L’82enne borgarino, sentito come testimone, ha confermato di aver conosciuto entrambi gli imputati: D.B. si sarebbe recato ad eseguire riparazioni a casa sua in quattro diverse occasioni, a suo dire per conto della ditta, venendo pagato in nero. Di cosa si trattava? “Una volta ha cambiato la sirena, poi ha sostituito tutti i sensori delle porte esterne. Diceva che non funzionavano più”. G.P. lo avrebbe accompagnato: “Mi portava in banca per i prelievi e poi mi riportava a casa” ha precisato la persona offesa. Sarebbe stato quest’ultimo, inoltre, a proporre un “accomodamento” quando l’acquirente aveva rifiutato di saldare un conto da quasi 1900 euro: “Mi propose di pagarne la metà. Io rifiutai e mi feci fare una fattura, il mio avvocato mi ha detto che era falsa”.

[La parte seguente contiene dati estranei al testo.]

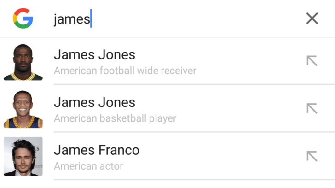
Task: Tap the fill-in arrow beside James Franco
Action: (x=312, y=156)
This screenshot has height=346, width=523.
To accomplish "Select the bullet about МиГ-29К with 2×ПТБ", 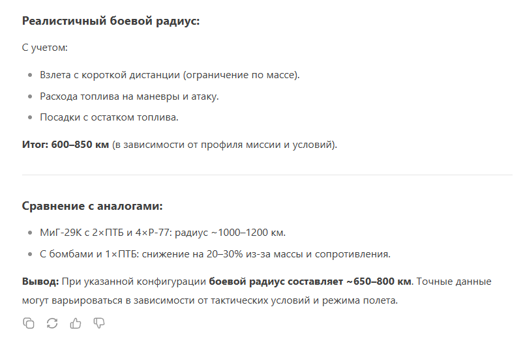I will click(x=163, y=233).
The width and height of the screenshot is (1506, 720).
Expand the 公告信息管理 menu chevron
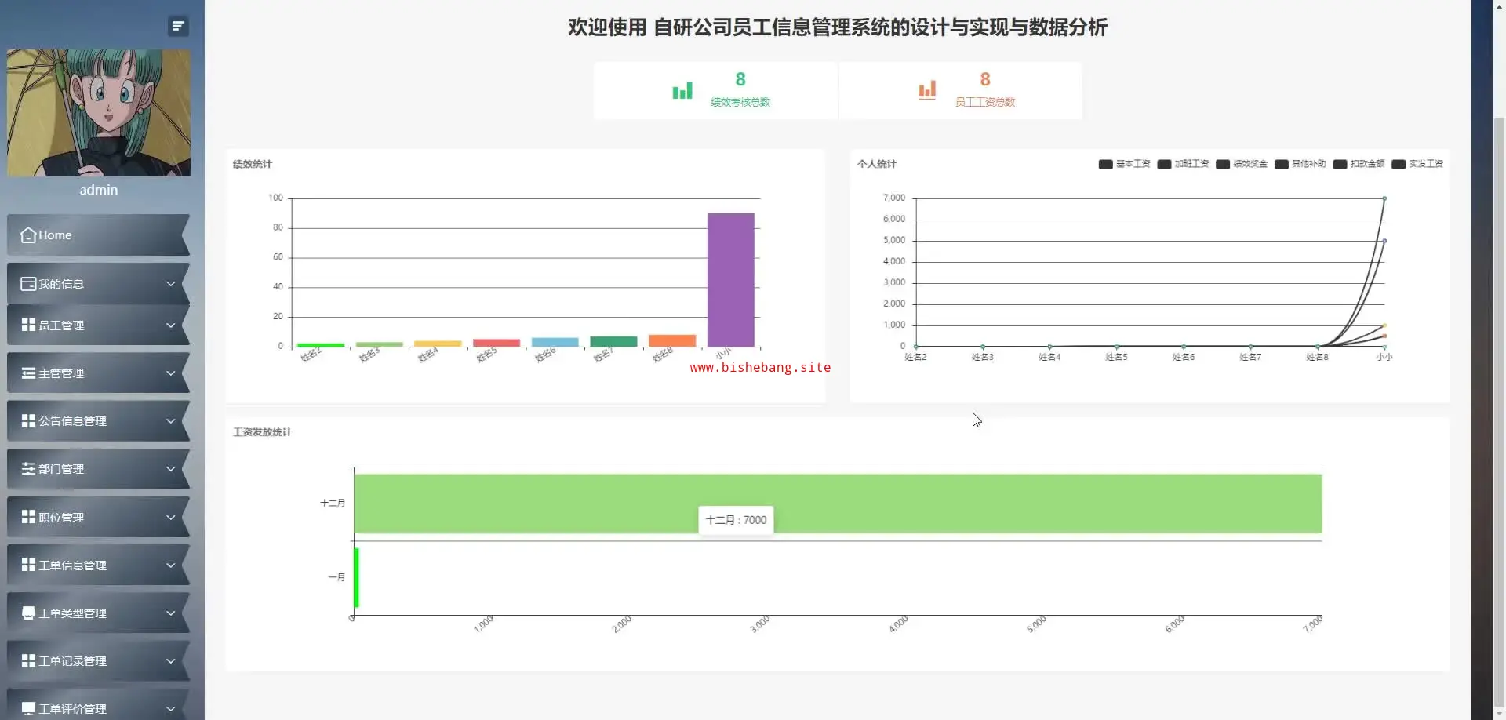[x=170, y=421]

L’imputato ha fornito la sua versione, sostenendo che “dietro a tutte le fatture c’è sempre stato un servizio o una prestazione d’opera”: “Da oltre vent’anni ho fatto solo vendita diretta di sistemi di antifurto e videosorveglianza in case private” ha specificato. Quanto all’altro accusato D.B., l’ex incaricato della PSP ha spiegato che costui “era anche rappresentante della Folletto Vorwerk e ha venduto un’aspirapolvere, una poltrona reclinabile e altri beni” al cliente di Magliano Alpi. L’ex titolare dell’azienda di antifurti di Cardè, dal canto suo, ha confermato i rapporti d’affari con entrambi gli imputati, ma ha precisato che ad occuparsi dell’assistenza tecnica era un’altra persona: “Mai ricevuto lamentele” ha aggiunto.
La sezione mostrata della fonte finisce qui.